Adding Simplified Chinese

The base engine::text setup ships Noto Sans (Latin-only). Adding Chinese is more involved than it looks — you need to (a) get a font that actually contains Han glyphs, (b) be careful about which TTF you pick, and (c) keep the atlas from melting your VRAM.

This chapter records what worked and the dead-ends I hit on the way.

TL;DR

// game.cpp
engine::LoadFonts(engine::CodepointSet::AsciiPlusCJK);

Then ship assets/fonts/noto/NotoSansSC-Regular.ttf next to the existing NotoSans-Regular.ttf. Both engine::text and ImGuiLayer read engine::GetCodepointSet() and pick the SC face automatically.

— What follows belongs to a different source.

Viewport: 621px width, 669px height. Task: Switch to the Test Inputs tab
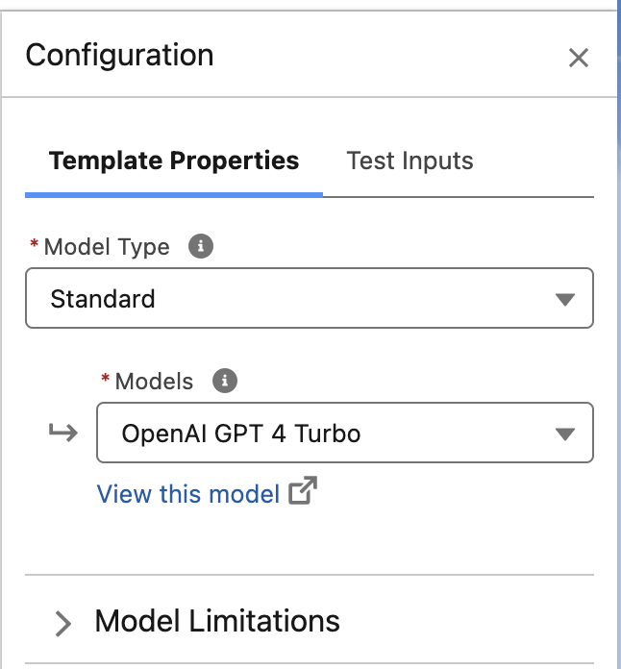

Why Noto Sans alone is not enough

NotoSans-Regular.ttf (the Latin Noto) doesn’t contain CJK Unified Ideographs. If you DrawText("你好") with it you get tofu (◻◻).

The CJK glyphs live in a separate font family:

family	covers
`NotoSansSC`	Simplified Chinese + Latin
`NotoSansTC`	Traditional Chinese + Latin
`NotoSansJP`	Japanese (kana + kanji)
`NotoSansKR`	Korean (hangul + hanja)
`NotoSansCJK`	Unified pan-CJK

We ship NotoSansSC because the game is shipping in zh-CN. Switching to JP/KR is a one-line change in engine::text.cpp’s kCjkPath.

Trap #1: don’t use the Variable TTF

The canonical noto-cjk repo distributes its TTFs as variable fonts (NotoSansSC-VF.ttf). VFs pack every weight from Thin through Black into one file, with the actual rendered weight selected via the fvar axis at draw time.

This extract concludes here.